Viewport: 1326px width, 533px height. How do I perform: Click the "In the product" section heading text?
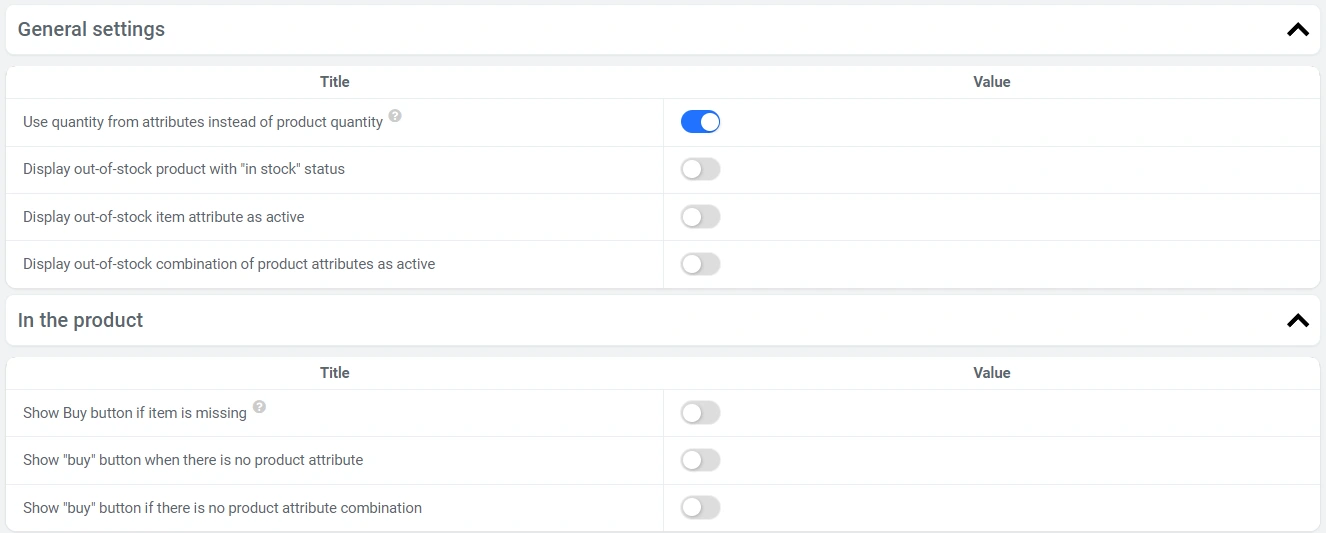pyautogui.click(x=80, y=321)
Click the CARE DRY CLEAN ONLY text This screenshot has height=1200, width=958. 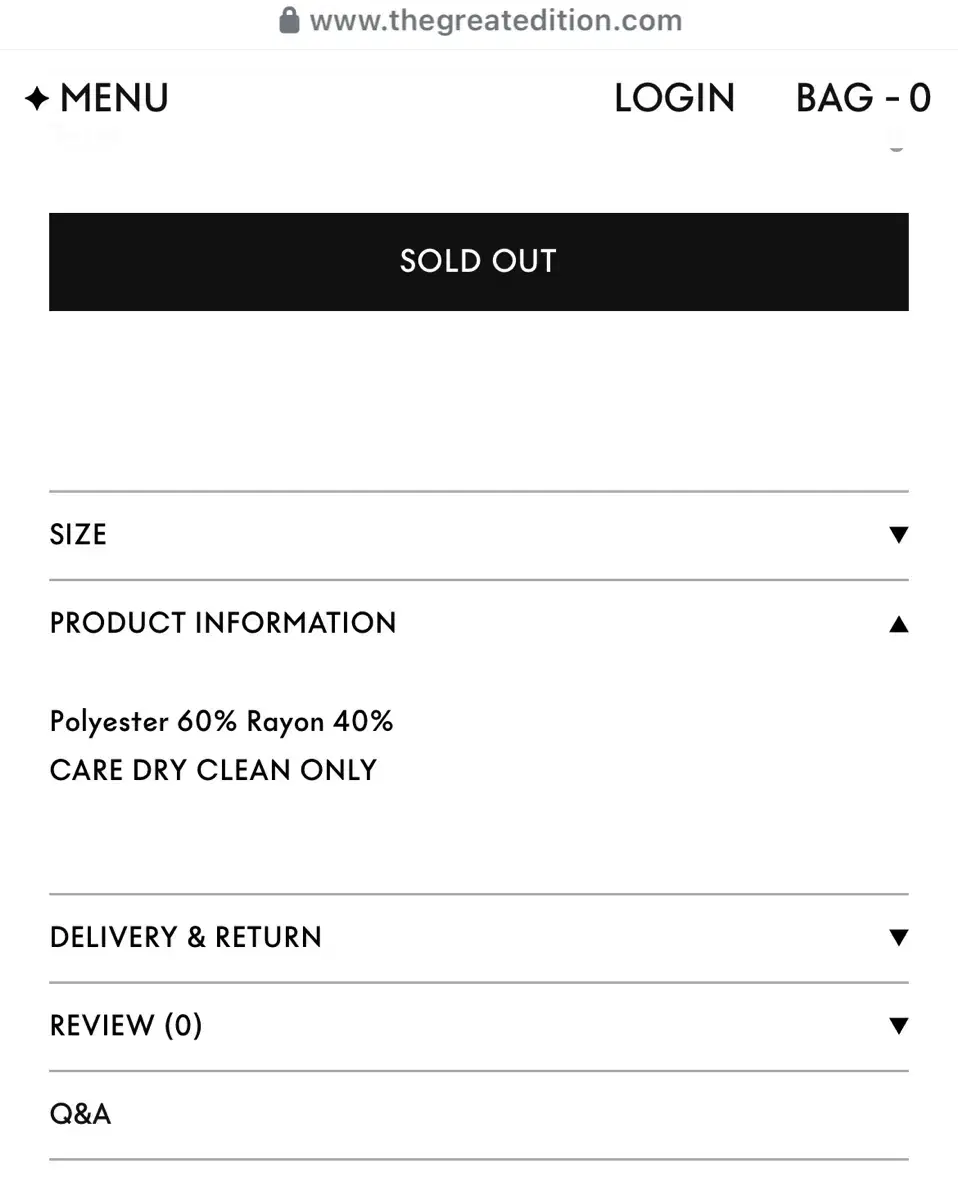pyautogui.click(x=213, y=770)
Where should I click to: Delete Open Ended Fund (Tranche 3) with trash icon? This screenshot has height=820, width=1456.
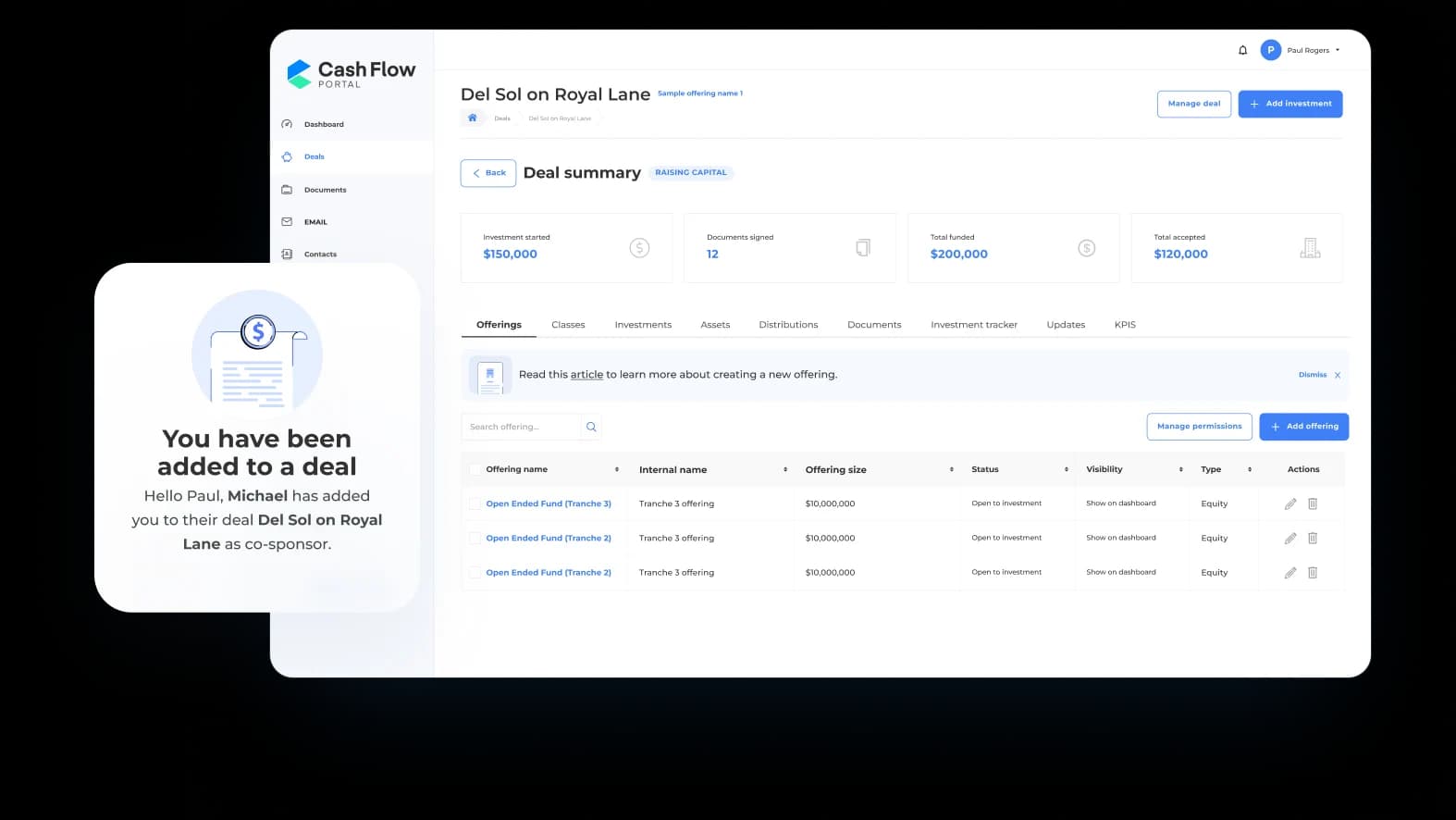tap(1312, 503)
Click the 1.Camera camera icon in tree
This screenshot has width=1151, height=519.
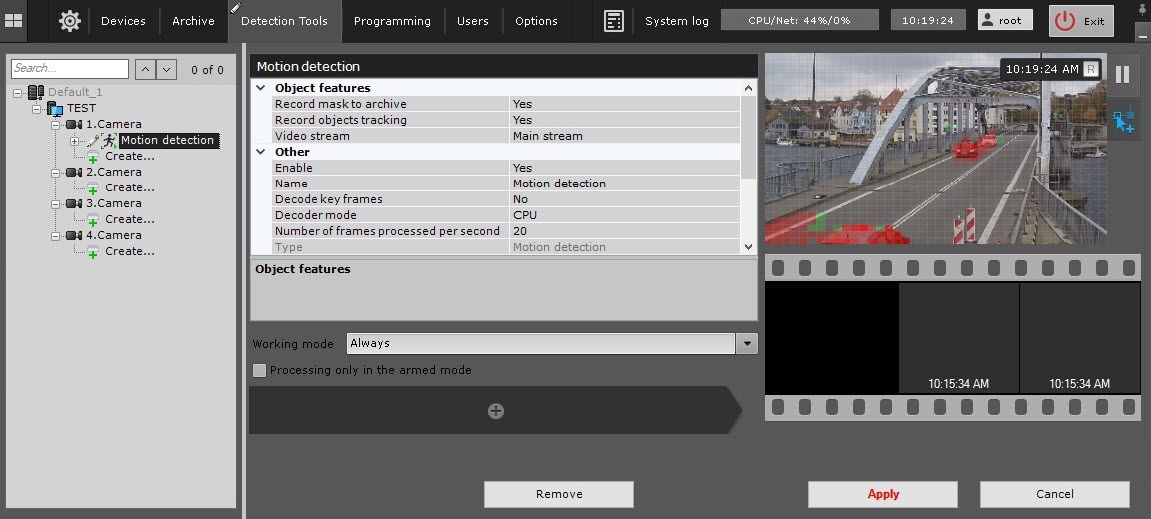pos(74,125)
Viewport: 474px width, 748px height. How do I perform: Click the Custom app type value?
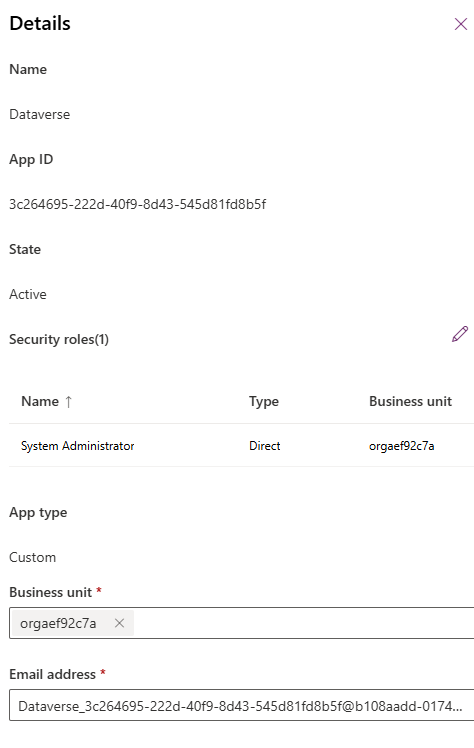(x=32, y=557)
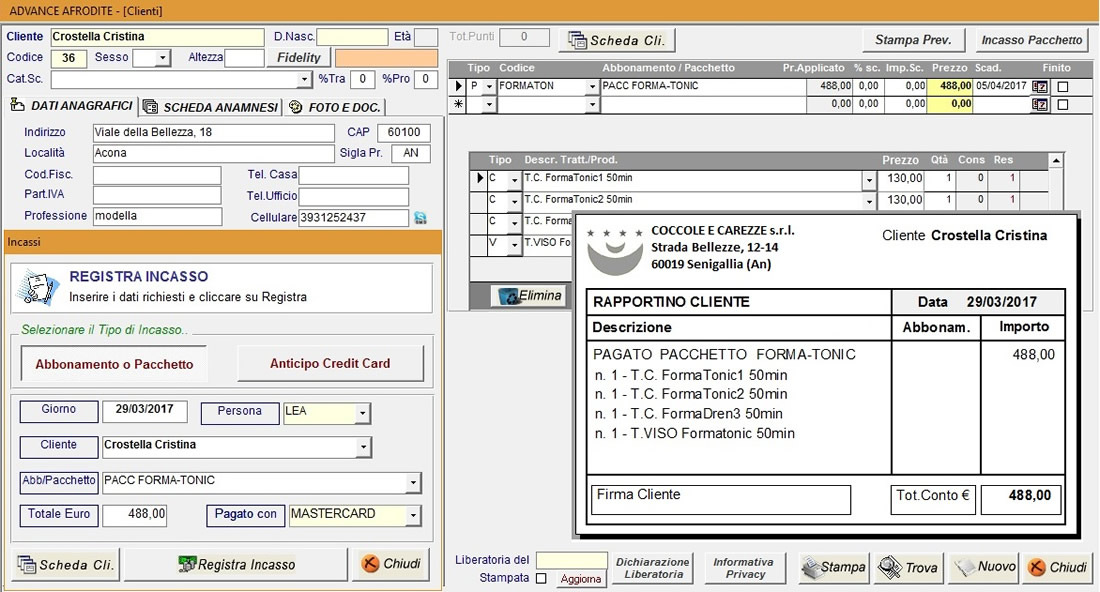Click the Incasso Pacchetto button
Viewport: 1100px width, 592px height.
tap(1031, 40)
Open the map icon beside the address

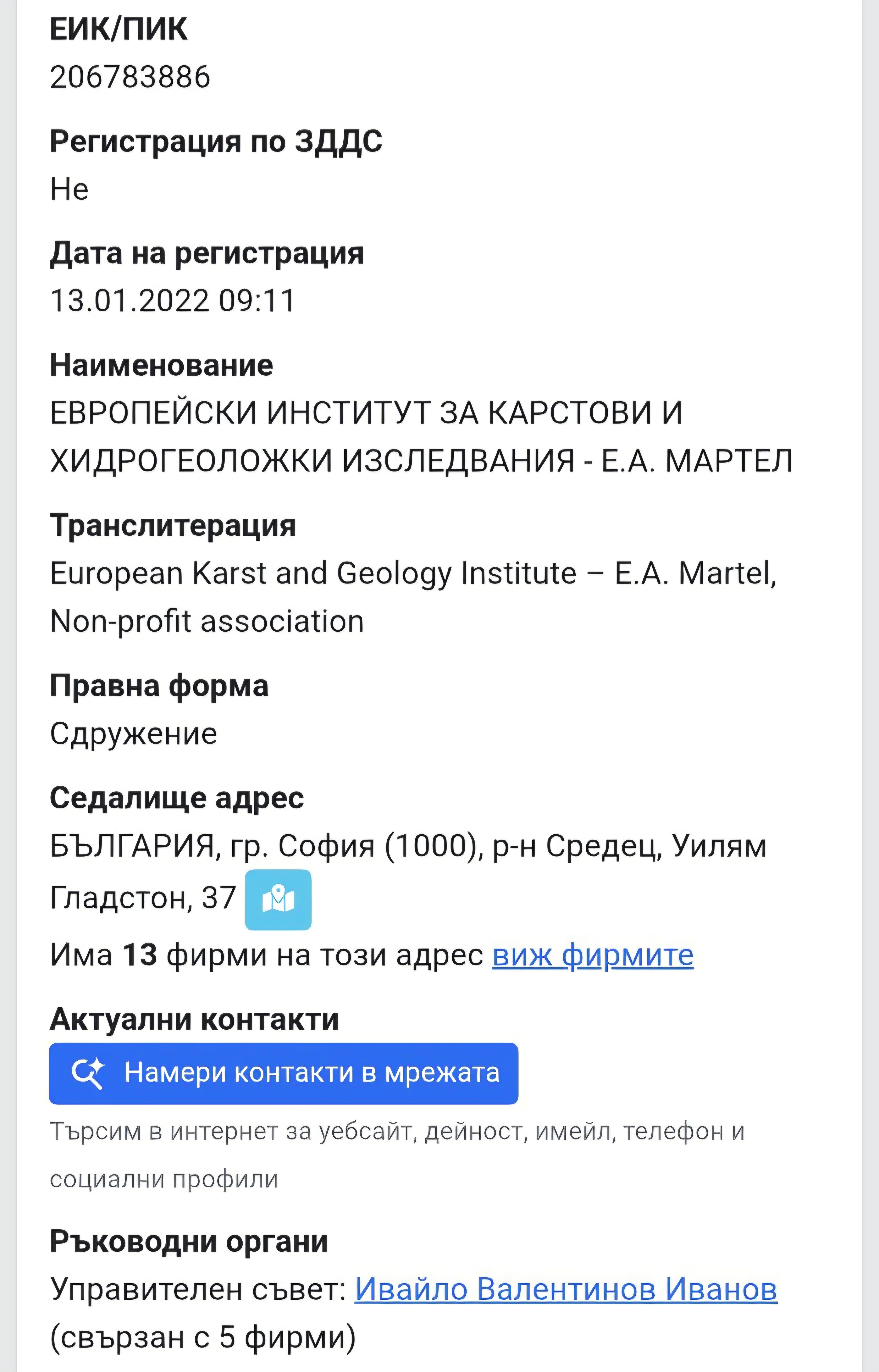pos(278,900)
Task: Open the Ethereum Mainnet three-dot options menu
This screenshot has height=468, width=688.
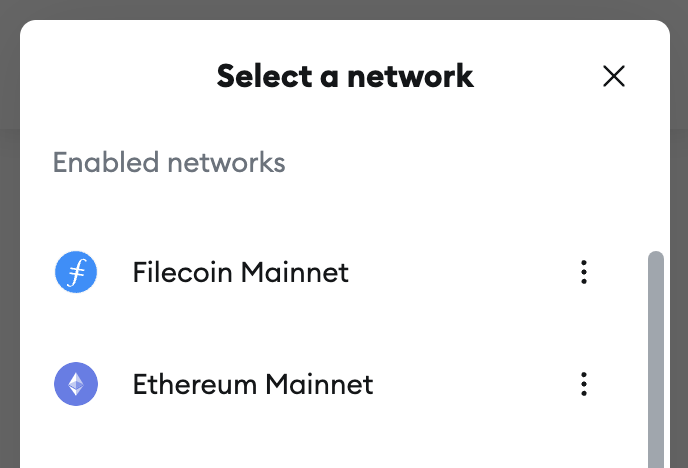Action: point(584,384)
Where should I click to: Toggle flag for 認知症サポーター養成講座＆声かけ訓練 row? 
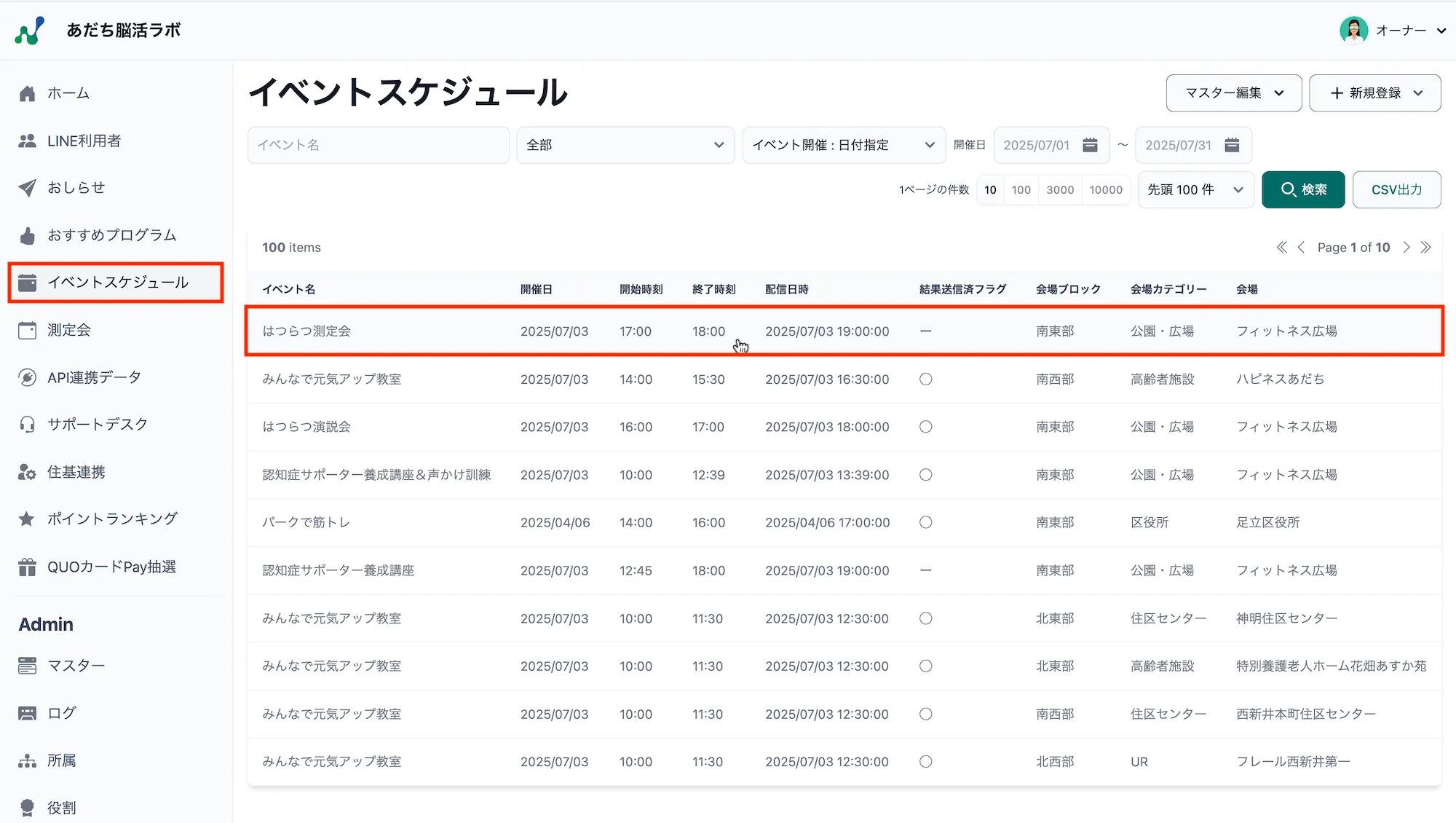click(925, 474)

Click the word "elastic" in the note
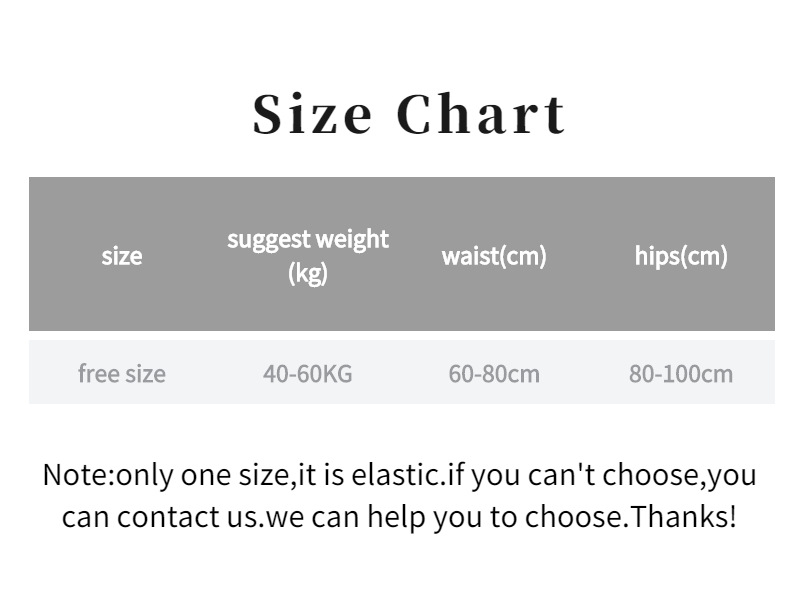[395, 475]
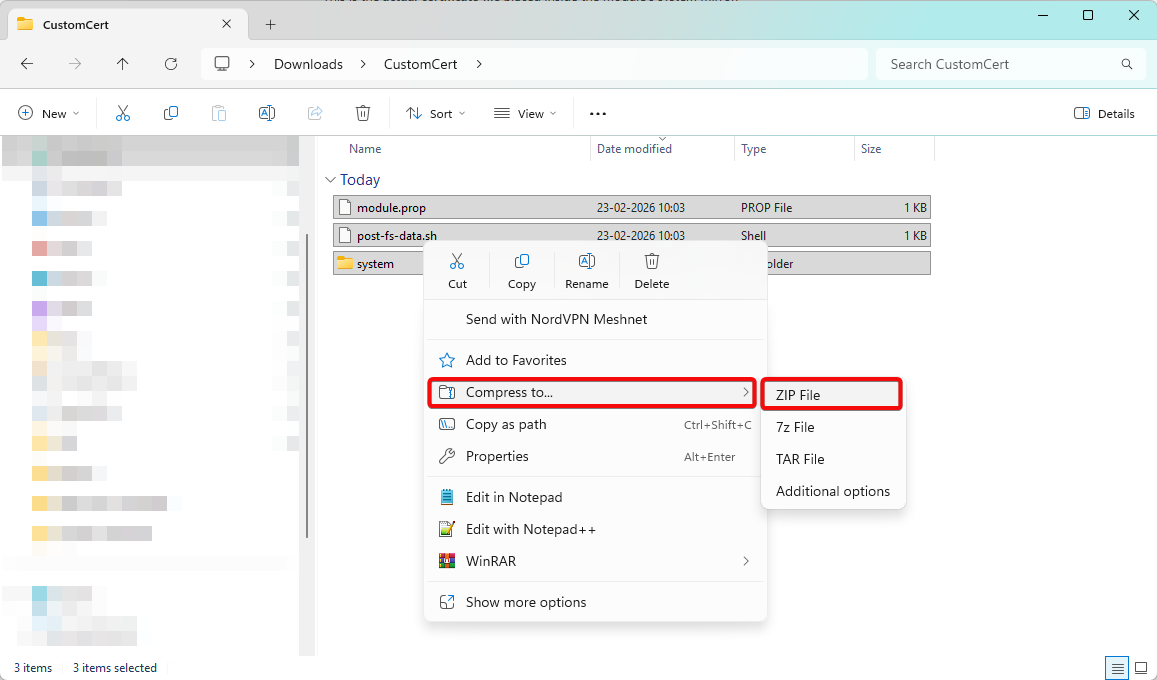Open the See more ellipsis menu
The width and height of the screenshot is (1157, 680).
(598, 114)
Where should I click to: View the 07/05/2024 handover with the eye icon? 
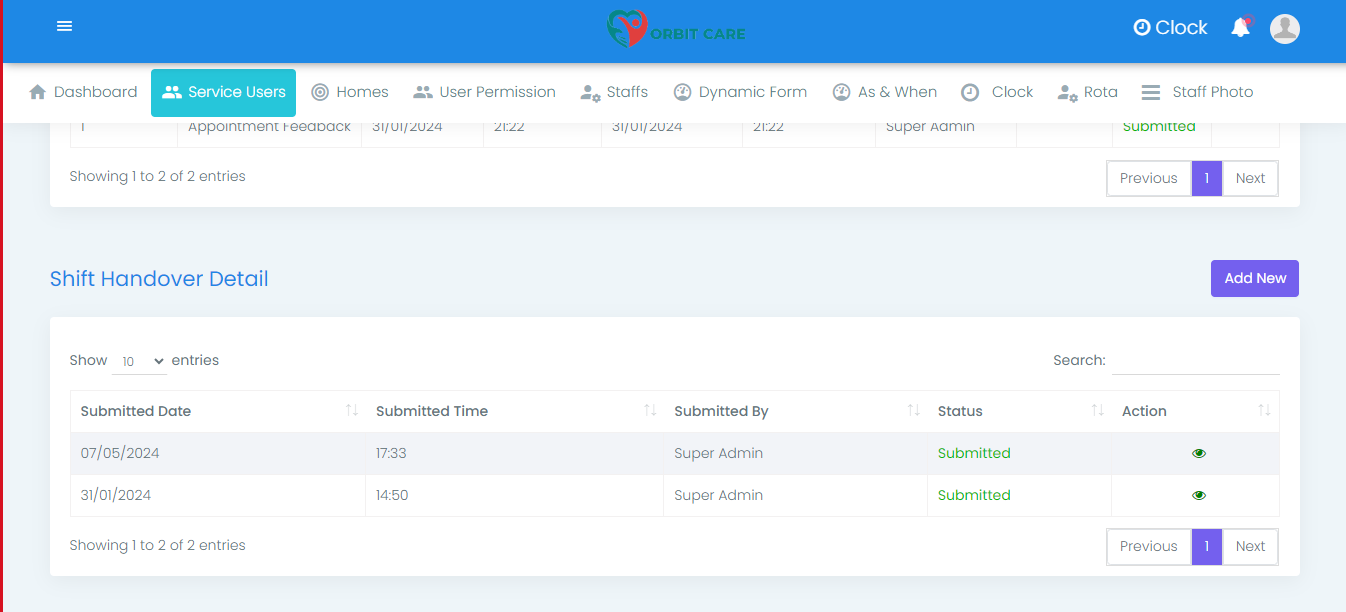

◆ **Objective**: Turn the listing, from the line with "Task: Open the" through the last line of the listing, into a Markdown table with the columns Row and Line, one numbered row per line, skipping blank lines and leaving out the pictures.

◆ **Answer to this problem**:
| Row | Line |
|---|---|
| 1 | Task: Open the Ethereum Mainnet three-dot options menu |
| 2 | This screenshot has height=468, width=688. |
| 3 | Action: point(584,384) |
| 4 | Where should I click to: Toggle flag for 認知症サポーター養成講座＆声かけ訓練 row?  |
| 5 | click(925, 474) |
| 6 | Click the word "elastic" in the note |
| 7 | [395, 475] |
| 8 | Open the See more ellipsis menu |
| 9 | The width and height of the screenshot is (1157, 680). |
| 10 | (598, 114) |
| 11 | Where should I click to: View the 07/05/2024 handover with the eye icon?  |